Just Survive was a survival massively multiplayer online game developed and published by Daybreak Game Company for Microsoft Windows. The game, originally known as H1Z1 and later as H1Z1: Just Survive, is set during a zombie apocalypse in a rural area of the United States. In it, players attempt to survive against the natural elements such as wolves and bears, hordes of zombies, and thousands of potentially hostile survivors through interaction, scavenging for resources, building shelters, and crafting. The game released in early access in January 2015, selling over a million copies within two months, before being discontinued in October 2018.

Gameplay 
The gameplay of Just Survive emphasized multiplayer cooperation, trading, and team-building.
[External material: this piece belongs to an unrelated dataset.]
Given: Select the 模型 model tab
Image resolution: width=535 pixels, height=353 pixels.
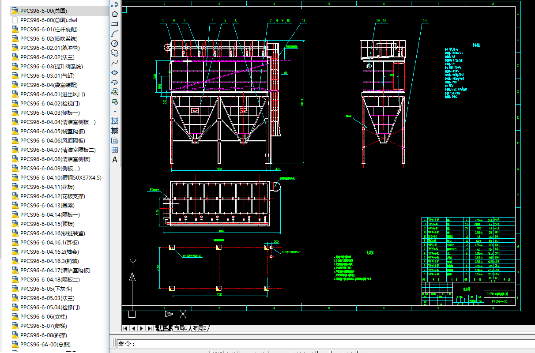Looking at the screenshot, I should point(163,328).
Players scavenge supplies, craft items, and build strongholds to defend against the zombie horde. The main focus of the game involved surviving against zombies through teamwork with other players, rather than having a player versus player (PvP) environment with zombies as a backdrop.

Release 
The game was released on Steam as an early access title on January 15, 2015. At release, the game suffered from severe technical issues. Players reported that they could not login to their account or enter any active server. Framerate issues, lack of voice chat and AI problems were also among the problems reported. A new bug, which made all servers go offline, was also introduced to the game after the developer released a patch to fix other problems. Despite the unstable launch, the game sold over a million copies within two months.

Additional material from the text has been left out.